Data science is a discipline that uses scientific methods, processes and algorithms to extract meaningful information, knowledge and insights from structured and unstructured data.
The aim of this course is to provide insights on intermediate and advanced data science topics, using the Python programming language. The course will explore concepts such as machine learning, deep learning and natural language processing from a practical hands-down point of view. The focus will be on tools and methods rather than diving into the theoretical basis, in order to be appreciated by an audience with a minimal mathematical background.
Experience in using a programming or scripting language is a must. The student should master all the concepts explored in the course Python Programming for Data Science - Introduction.
In order to complete the assignment (and in order to get the full benefit from the course) students will need access to a computer capable of running the open-source software used in the course and access to the Internet. A limited amount of class time will be allocated to working on the class assignment, so students should ensure that they have access to a computer outside of class.

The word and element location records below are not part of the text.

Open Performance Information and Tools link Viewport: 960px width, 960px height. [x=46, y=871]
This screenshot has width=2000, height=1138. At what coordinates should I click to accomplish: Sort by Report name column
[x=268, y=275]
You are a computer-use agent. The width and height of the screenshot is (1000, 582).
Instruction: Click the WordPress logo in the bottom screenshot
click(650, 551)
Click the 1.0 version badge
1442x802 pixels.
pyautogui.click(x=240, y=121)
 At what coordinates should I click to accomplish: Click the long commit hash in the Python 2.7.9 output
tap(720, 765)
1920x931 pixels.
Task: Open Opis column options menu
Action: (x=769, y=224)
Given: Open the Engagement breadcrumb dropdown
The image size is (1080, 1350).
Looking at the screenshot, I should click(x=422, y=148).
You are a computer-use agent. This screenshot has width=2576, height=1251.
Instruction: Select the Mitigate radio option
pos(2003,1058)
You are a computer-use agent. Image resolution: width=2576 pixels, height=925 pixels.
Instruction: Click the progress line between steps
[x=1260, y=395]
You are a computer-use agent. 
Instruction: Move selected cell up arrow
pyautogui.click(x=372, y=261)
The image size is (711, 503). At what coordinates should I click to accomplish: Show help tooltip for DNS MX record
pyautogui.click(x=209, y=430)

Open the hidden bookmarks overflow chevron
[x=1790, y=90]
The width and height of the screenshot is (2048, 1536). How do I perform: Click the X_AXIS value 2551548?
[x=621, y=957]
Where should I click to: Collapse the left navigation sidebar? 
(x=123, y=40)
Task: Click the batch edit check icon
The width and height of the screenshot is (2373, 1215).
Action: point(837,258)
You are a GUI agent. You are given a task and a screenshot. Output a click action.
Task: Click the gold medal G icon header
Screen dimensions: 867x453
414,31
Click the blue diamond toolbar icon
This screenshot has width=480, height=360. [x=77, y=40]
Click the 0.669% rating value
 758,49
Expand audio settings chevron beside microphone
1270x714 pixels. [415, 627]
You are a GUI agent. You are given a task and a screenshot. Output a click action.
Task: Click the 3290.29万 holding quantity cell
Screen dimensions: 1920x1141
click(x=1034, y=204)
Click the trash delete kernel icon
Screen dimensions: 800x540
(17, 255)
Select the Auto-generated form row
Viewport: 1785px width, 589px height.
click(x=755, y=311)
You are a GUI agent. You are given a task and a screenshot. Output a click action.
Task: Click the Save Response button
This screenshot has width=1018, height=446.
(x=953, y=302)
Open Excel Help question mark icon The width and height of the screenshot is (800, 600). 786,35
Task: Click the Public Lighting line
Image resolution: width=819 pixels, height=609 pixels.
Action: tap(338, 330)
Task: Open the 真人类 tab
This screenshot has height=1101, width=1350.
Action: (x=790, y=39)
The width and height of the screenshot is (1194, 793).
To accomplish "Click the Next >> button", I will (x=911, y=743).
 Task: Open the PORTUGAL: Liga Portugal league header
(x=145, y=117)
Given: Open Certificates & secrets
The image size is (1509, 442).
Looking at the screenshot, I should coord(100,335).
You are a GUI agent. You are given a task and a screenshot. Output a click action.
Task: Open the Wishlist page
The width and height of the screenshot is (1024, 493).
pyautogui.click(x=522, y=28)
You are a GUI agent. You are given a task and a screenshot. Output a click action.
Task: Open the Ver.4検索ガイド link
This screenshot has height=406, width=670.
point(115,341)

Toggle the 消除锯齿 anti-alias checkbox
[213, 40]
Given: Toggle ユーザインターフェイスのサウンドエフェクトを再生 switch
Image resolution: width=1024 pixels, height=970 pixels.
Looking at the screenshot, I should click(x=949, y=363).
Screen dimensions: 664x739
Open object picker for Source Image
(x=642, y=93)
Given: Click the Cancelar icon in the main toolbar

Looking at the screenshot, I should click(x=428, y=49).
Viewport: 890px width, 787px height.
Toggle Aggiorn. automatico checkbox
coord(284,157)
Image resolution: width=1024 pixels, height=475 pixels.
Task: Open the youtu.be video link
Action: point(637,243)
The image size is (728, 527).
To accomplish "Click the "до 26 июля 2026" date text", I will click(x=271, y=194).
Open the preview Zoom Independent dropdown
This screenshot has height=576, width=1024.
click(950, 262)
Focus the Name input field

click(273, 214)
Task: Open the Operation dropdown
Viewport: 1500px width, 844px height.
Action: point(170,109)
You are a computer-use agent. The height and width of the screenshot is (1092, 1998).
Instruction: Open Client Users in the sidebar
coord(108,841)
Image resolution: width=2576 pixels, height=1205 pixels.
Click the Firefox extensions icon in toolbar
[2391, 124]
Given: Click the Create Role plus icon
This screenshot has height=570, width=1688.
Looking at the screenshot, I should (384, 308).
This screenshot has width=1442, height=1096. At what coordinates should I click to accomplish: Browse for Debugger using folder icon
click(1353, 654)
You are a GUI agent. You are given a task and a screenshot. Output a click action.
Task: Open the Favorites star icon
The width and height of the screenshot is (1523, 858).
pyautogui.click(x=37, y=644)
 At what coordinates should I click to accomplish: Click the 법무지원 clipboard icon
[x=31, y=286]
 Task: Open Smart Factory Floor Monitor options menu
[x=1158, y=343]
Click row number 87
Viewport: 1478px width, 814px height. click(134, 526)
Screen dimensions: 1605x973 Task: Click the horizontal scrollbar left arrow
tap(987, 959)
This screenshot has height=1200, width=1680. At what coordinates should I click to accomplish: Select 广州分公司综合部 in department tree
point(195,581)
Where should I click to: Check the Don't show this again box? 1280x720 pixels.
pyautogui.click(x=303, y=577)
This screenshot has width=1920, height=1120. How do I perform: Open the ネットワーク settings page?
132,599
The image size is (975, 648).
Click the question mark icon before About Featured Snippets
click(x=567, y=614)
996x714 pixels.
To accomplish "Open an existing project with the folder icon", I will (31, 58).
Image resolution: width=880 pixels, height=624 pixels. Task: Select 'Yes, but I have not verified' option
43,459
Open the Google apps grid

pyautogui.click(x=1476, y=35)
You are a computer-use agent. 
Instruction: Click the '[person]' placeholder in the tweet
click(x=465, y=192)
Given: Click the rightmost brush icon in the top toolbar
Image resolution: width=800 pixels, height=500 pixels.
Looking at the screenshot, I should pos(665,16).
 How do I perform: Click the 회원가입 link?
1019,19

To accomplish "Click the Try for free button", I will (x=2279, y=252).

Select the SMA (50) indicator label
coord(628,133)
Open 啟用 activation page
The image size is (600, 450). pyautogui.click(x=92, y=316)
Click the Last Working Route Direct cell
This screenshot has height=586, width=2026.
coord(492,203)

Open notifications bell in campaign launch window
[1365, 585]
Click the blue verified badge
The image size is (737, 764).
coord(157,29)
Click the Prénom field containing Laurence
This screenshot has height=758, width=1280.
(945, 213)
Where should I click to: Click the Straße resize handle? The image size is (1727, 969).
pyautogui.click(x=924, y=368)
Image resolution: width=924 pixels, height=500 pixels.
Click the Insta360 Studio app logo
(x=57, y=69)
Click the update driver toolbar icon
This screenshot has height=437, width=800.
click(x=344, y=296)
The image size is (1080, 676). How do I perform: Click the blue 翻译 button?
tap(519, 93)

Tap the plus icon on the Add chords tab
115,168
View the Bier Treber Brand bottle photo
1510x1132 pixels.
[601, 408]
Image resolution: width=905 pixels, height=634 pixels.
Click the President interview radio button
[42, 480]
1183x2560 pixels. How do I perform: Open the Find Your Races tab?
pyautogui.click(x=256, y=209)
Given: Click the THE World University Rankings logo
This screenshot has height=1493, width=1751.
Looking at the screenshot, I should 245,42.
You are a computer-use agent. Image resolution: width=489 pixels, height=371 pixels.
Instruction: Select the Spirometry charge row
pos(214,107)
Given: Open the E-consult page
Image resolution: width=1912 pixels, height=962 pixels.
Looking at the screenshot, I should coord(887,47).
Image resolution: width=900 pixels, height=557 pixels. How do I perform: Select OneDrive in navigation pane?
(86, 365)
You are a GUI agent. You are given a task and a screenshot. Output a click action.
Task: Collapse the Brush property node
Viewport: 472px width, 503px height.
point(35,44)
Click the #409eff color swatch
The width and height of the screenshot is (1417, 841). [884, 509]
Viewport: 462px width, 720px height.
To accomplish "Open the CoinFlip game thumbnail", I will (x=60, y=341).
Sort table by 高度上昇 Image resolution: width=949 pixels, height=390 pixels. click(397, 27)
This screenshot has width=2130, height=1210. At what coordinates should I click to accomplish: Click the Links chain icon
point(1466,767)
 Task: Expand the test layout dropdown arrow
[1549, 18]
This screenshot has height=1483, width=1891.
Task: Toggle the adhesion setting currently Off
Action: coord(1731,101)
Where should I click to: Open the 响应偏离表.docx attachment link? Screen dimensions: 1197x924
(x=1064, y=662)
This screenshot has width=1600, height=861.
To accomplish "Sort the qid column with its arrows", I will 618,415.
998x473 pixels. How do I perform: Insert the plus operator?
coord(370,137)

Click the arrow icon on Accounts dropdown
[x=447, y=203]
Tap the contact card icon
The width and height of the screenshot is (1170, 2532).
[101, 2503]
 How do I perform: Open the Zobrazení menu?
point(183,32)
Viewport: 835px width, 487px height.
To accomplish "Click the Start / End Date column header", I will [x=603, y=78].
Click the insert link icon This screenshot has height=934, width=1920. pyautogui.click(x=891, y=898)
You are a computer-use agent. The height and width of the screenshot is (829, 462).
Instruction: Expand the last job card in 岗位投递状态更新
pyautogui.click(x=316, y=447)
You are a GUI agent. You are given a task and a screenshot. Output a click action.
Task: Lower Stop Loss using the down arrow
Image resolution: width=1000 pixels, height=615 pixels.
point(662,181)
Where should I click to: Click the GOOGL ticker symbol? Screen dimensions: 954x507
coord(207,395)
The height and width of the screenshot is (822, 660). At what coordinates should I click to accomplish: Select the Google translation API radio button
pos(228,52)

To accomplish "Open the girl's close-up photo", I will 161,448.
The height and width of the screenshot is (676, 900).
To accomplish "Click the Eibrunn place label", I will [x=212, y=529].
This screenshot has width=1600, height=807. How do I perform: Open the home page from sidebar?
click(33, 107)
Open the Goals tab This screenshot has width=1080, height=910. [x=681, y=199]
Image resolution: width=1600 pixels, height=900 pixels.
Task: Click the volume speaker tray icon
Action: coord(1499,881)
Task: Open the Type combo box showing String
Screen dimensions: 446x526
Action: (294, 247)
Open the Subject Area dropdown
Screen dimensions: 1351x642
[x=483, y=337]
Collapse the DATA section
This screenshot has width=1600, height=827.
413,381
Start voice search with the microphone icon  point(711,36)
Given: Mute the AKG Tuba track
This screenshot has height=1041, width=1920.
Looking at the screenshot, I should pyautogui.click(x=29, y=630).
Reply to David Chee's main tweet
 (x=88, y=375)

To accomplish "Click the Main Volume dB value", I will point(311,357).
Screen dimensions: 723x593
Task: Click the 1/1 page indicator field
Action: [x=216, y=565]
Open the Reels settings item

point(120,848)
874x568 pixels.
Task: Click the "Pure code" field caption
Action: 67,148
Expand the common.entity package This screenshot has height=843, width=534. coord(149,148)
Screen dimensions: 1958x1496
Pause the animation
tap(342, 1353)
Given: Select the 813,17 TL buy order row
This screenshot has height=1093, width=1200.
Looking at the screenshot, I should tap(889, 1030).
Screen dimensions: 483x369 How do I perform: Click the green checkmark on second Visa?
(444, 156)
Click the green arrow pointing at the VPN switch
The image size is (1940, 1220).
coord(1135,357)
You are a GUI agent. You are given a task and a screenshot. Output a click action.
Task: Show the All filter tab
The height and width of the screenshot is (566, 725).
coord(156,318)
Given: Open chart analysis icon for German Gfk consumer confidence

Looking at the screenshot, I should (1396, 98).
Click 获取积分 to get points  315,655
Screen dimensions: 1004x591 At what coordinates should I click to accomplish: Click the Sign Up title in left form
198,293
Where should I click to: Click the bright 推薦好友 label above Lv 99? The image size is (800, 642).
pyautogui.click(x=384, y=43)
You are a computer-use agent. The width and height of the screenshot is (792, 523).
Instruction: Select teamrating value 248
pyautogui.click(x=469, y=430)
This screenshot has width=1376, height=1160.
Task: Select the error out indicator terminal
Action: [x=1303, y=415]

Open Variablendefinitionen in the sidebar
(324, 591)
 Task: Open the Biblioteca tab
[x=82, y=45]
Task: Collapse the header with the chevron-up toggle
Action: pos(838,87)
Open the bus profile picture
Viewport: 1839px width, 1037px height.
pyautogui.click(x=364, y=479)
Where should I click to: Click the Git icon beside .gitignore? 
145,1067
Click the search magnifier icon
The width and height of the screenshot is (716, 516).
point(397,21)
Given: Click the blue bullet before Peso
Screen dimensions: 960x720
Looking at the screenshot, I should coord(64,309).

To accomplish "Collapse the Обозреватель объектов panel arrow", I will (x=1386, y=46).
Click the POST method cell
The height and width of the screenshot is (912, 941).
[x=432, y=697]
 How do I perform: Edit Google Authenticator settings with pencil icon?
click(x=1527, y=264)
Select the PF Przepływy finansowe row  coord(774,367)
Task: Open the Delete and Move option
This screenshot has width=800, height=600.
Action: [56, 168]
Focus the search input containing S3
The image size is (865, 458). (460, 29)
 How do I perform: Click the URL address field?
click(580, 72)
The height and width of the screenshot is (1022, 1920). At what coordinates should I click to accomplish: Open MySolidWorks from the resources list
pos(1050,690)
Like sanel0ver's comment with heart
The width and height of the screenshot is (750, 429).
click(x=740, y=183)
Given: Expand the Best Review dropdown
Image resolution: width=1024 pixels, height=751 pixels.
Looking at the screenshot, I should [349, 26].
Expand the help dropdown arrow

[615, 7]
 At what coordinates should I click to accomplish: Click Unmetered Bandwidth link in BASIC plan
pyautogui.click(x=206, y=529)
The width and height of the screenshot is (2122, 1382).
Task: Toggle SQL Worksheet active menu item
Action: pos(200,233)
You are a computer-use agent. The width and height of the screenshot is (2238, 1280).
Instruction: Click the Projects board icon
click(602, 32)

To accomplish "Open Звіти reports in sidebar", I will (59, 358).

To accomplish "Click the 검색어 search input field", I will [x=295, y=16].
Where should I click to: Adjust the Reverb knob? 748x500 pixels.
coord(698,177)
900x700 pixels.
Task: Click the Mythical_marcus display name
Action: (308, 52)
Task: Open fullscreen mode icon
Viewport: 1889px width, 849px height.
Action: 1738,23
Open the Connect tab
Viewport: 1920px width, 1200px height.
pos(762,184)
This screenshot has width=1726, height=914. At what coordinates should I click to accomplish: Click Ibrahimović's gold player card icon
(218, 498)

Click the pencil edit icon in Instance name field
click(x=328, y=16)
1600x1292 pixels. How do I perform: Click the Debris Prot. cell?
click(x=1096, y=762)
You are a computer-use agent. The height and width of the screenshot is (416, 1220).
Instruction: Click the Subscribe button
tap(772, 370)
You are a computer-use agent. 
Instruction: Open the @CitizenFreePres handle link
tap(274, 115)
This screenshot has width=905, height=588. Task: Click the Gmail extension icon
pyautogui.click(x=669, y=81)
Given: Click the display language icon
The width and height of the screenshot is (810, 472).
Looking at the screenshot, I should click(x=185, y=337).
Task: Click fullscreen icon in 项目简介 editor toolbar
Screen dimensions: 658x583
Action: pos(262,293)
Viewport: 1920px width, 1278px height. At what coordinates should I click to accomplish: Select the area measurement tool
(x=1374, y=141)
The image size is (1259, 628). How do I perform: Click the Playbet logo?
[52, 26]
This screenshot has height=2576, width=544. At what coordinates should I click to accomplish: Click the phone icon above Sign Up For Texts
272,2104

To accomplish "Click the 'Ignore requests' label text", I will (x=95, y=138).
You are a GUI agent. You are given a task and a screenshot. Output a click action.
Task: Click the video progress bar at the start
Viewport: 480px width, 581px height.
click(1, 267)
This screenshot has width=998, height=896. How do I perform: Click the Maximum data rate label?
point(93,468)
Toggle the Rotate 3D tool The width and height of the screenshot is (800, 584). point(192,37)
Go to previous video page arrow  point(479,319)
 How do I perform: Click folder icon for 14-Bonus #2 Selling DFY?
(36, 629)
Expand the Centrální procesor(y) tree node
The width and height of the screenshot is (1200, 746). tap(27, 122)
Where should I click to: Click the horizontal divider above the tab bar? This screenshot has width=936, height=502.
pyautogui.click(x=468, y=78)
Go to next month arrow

The course will rely on Jupyter Notebooks for interactive Python programming as they are widely used in Data Science.
Before attending this course, prospective students will know:
- All the requirements and topics covered in the "Python Programming for Data Science - Introduction" course, i.e:
- The fundamentals of linear algebra: what is a matrix and how matrix addition and multiplication are performed.
- The following fundamental concepts of statistics: mean, median, variance and standard deviation, interquartile range.
- The fundamentals of algebra: real and complex numbers, exponential and logarithm, and trigonometric functions.
- How to perform fundamental Python operations such as variable creation, numerical operations on scalar, vectors and matrices, iteration through a collection, manipulation of elements in a collection.
- how to use NumPy and pandas to import a dataset and extract important statistics from it using techniques such as split-apply-combine (for example, finding the mean, median or max of a quantitative variable for each category in a categorical variable).
- Given a dataset, how to select the appropriate visualisation graph depending on the information to be conveyed, and use the matplotlib and seaborn library to draw it and add title, captions and figure legends.
- How to create and add state and behaviour to a class in Python.
- How to use nltk or spaCy to preprocess a text and convert it to a numerical representation that can be manipulated by information retrieval algorithms (e.g. for sentimental analysis, semantic search or machine learning algorithms).
- What is, at least conceptually or visually, a derivative and a gradient.